Review: "Tango your life"

18th April 2012

Review of the movie, 'Tango your Life', filmed and directed by Chan Park

Introduction

As part of the Tango Zen weekend in April 2012, the "Tango Your Life" documentary was shown (Trailer here). This article is my review of that film.

To read my reflection on the Tango Zen workshop itself, please visit www.candimiller.co.uk/tango.html

About Chan

Unlike most of us, Chan Park began his tango journey from a seated position. He attended milongas in his then home town, Washington D.C. for three years without ever taking a tango step.

What was he doing, you might reasonably ask. He was looking, learning and opening himself to the energy he as a long-time Zen enthusiast sensed in tango spaces where people came to dance what we call salon-style tango.

It was the expressions he saw on the faces of the dancers, expressions of profound calm, concentration and acceptance, what Chan Park refers to as the 'Buddha face' which led to his interest in filming the milongueros of Buenos Aires, to whom he is now 'an adopted son'.

Yes, Park, like so many before him, found that there was something in tango that he wanted to devote himself to. So he gave up his job as an electrical engineer at NASA and relocated to Buenos Aires, where he spent the next four years dancing five days a week and being mentored by the legendary and now deceased, Ricardo Vidort.

"Tango Your Life"

The film introduces you to milongueros of all nationalities, from all walks of life and of all ages up to 91. Plain-speaking, sometimes in English, sometimes Argentine Spanish, they talk about why they dance tango, about the gifts total surrender to the music and one's partner, brings.

These are not the observations of tango tourists nor of dilettantes. Some are academics and writers living and working in Buenos Aires: Julie Taylor, a social anthropologist and trained dancer (author of Eva Peron: The Myths of a Woman and a dark memoir of the city called Paper Tangos); Margareta Westergard ("Tango Passion and the Rules of the Game"); Migdalia Romero ("Tango Lover's Guide to Buenos Aires"); Ruth Goodman ("The Sacred Book of U"). Others are portenos, who were lucky enough to absorb the music 'from their mother's milk'. They talk intimately and passionately to a director they clearly trust.

It's powerful stuff, this documentary and it's filmed without frills so one senses the authenticity of Mr Park's quest for the answer to why tango becomes life for such people.
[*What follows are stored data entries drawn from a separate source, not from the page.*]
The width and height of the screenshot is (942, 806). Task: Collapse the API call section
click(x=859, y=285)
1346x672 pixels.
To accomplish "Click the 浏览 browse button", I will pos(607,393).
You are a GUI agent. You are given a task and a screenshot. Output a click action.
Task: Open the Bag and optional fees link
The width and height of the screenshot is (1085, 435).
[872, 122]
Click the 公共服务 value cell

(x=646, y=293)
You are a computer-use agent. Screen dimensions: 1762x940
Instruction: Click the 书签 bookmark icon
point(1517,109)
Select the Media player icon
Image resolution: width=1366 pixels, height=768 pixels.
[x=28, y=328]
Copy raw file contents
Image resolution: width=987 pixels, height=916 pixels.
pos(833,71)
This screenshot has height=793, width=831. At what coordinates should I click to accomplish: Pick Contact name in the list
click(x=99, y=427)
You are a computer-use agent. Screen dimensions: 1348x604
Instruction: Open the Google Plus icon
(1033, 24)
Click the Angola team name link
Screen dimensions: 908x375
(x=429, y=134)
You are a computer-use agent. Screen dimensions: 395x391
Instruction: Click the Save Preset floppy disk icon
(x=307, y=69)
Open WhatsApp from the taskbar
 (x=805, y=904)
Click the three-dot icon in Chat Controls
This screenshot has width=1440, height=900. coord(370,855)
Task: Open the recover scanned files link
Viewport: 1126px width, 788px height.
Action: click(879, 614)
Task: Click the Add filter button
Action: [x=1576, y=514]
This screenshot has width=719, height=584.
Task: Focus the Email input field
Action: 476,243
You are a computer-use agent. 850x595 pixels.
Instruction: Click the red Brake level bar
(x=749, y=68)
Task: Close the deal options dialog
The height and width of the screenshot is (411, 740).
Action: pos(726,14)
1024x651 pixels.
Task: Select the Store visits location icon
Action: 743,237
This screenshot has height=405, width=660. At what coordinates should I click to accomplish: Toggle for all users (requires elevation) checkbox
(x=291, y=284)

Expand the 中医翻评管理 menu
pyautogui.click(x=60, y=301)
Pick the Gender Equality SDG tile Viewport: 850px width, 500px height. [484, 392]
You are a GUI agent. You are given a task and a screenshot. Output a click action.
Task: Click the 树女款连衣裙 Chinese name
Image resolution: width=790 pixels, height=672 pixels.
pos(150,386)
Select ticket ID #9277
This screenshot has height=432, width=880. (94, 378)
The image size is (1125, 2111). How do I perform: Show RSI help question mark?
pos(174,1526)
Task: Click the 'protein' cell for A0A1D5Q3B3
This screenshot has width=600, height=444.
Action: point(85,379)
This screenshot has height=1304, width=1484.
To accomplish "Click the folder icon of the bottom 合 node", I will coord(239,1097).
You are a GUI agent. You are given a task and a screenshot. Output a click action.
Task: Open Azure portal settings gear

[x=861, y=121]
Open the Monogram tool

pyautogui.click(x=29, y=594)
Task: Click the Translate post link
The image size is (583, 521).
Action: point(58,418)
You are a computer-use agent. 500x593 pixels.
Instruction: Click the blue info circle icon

If you've been to Buenos Aires, images from the film will resonate with you: street corners you've stood on (like Corrientes, opposite the famous tango music store, Zivals) or the interior of the tango club, El Beso with its distinctive red pillar. If you haven't been to this sprawling city you will sense its nocturnal energy. It pulsates through the frames like a habanera rhythm. As one of the organisers of the UK premier of this film, Nathan Jeffries from Stokies Tango Dojo, observed: "This should be used by the Argentine Tourist Board."

Icing on the cake

A fun touch at this movie premier evening (the launch event for a mind-body awakening 3-day workshop in Tango Zen run by Chan Park in a daffodil-bedecked Midlands village hall) was the presence of an usherette in 1950s uniform, Essie Jo Jeffries, who to the delight of filmgoers served free ice cream cones. No wonder they call her Yum-Yum up there.